Sarrazin erklärt an ebenjenem Montagabend etwa eine Dreiviertelstunde lang, was er mit „Deutschland schafft sich ab“ meint: Dass der demographische Wandel die Deutschen allmählich aussterben lässt. Dass dies zu allerlei Problemen führen kann. Aber vor allem: Dass Migration dem deutschen Staat nur nützlich sein kann, wenn ausschließlich gebildete, folgsame Menschen einwandern, die auch willens sind, Deutsch zu sprechen und sich anzupassen. Und, dass diese Einstellung statistisch weniger häufig bei islamischen Einwanderer anzutreffen ist.

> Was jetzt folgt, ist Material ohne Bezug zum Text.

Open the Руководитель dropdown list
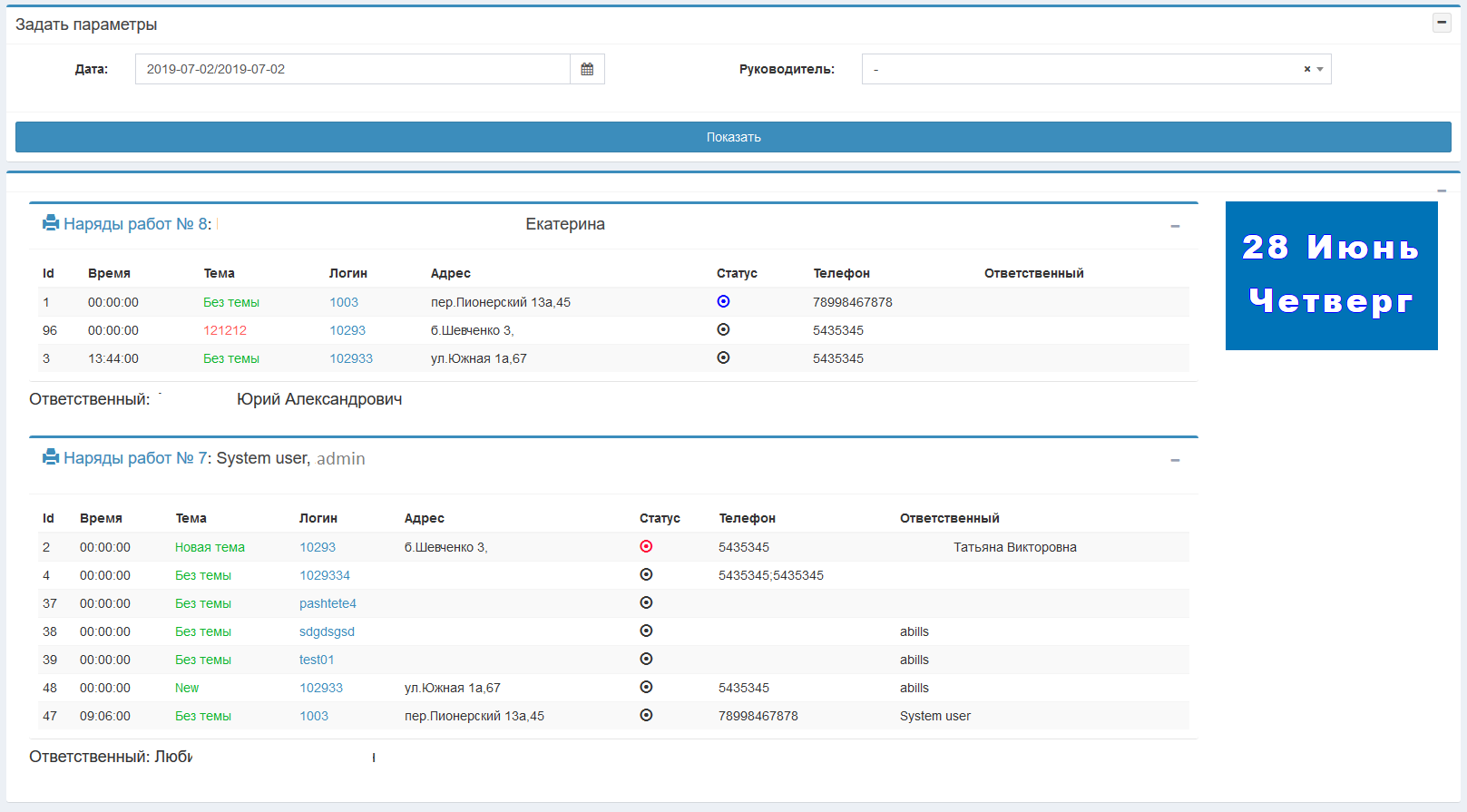1467x812 pixels. tap(1320, 69)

Sarrazin wird dabei nicht müde zu betonen, dass er von Statistiken spreche, denen man nicht vollständig und blauäugig trauen dürfe, dass somit nicht einzelne Menschen, sondern der Durchschnitt der Migranten gemeint sei. Auch spreche er aus einer ökonomischen Perspektive. Dass sein Buch als kalt oder technokratisch bezeichnet werde, hänge sicherlich damit zusammen.

Nebenher verurteilt der Ökonom die Gastarbeiter-Politik der 60er und 70er Jahre, ohne die der Bergbau im Ruhrgebiet wesentlich eher beendet worden wäre – davon hätte Deutschland, so Sarrazin, nur profitieren können. Insgesamt zieht er den Schluss, dass jedes Land selbst für die eigenen Probleme sorgen müsse.

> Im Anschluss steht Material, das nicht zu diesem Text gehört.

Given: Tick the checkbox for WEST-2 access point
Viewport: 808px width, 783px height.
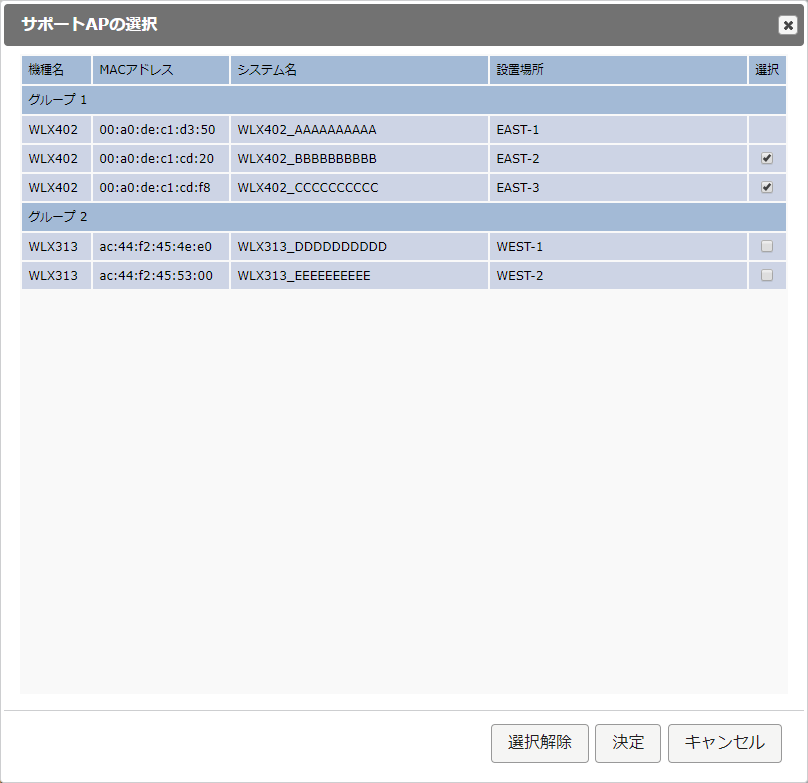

Sarrazins Gesprächspartner

Die Veranstaltung stören nicht nur die dumpf durch die Glasfassade des Museums schallenden Gesänge der vor der Kunsthalle aufmarschierten Anti-Rassismus-Demonstranten. Vielmehr noch wird ein ernsthafter Diskurs dadurch verhindert, dass die Veranstalter um Museumschef Raimund Stecker dem Sarrazin als Gesprächspartner den Duisburger Kulturdezernenten Karl Janssen sowie den Fotografen Horst Wackerbarth zur Seite gestellt haben.

Künstler Wackerbarth, der vor allem für die Verwendung einer roten Couch in seinen Portrait-Aufnahmen bekannt ist, setzt der Sarrazin’schen Agenda die Utopie einer Welt ohne Nationalstaaten entgegen und verweist auf den einzelnen, gut integrierten Mitbürger; Kulturdezernent Janssen greift auf argumentative, leider nicht untermauerte Integrations-Lobpreisungen zurück – weshalb und vor allem wie Deutschland von Integration profitieren könne, führt er nicht aus. Erst diese Gedanken hätten Sarrazins Nur-die-Schlauen-sind-nützlich-Parolen den Wind aus den Segeln nehmen bzw. eine ernsthafte Diskussion ermöglichen können.

Ignoranz des Publikums

Wo er auftritt, wird es laut: Auch in Duisburg löst Thilo Sarrazin heftige Diskussionen aus. Foto: Richard Hebstreit / wikimedia Commons

Wo er auftritt, wird es laut: Auch in Duisburg löst Thilo Sarrazin heftige Diskussionen aus. Foto: Richard Hebstreit / wikimedia Commons

So wird der Abend abseits von Utopie und Plattitüde vor allem durch die latente Xenophobie und Ignoranz eines überwiegenden Teils des Publikums bestimmt. Angefangen beim Ruf „Wer sind Sie denn?“, als der Fotograf Horst Wackerbarth die Bühne betritt, zeigt es über teils frenetischen, teils ausbleibenden Applaus und durch Zwischenrufe und Wortbeiträge, dass es nicht zur Reflexion der Sarrazin’schen Thesen gekommen ist, sondern diese nur benutzt, um alte Ressentiments gegenüber Fremden in das salontauglich erscheinende Kostüm von Sarrazins wissenschaftlicher Argumentation zu stecken. Besondere Beachtung verdient sich ein Herr, der ausführt, seine Mutter und er hätten das zerbombte Deutschland wieder aufgebaut, doch diese Leistung werde nun zerstört: „Die Türken bluten uns aus!“

Die wenigen für Toleranz und Öffnung eintretenden Wortbeiträge gehen meist in Buh-Rufen oder Gelächter unter.

Wem nützt die Lesung?

Am Ende bleibt die Frage: Wem hat die Veranstaltung genützt? Herrn Sarrazin, der ein Honorar kassiert und einige Bücher verkauft. Dem Veranstalter, der sein Haus medienwirksam präsentiert. Dem Duisburger Kulturdezernenten Janssen, der kostenlos integrations- und wahlwerbend auftritt. Dem Fotografen Wackerbarth, dessen Bilder im Zuge der Veranstaltung besprochen, betrachtet, bisweilen bewundert werden. Dem Publikum, das sich in seiner Meinung pro oder contra Einwanderung bestätigt sieht oder den eigenen Standpunkt überdenkt.
Trotzdem: Richtig glücklich wirkt am Ende niemand.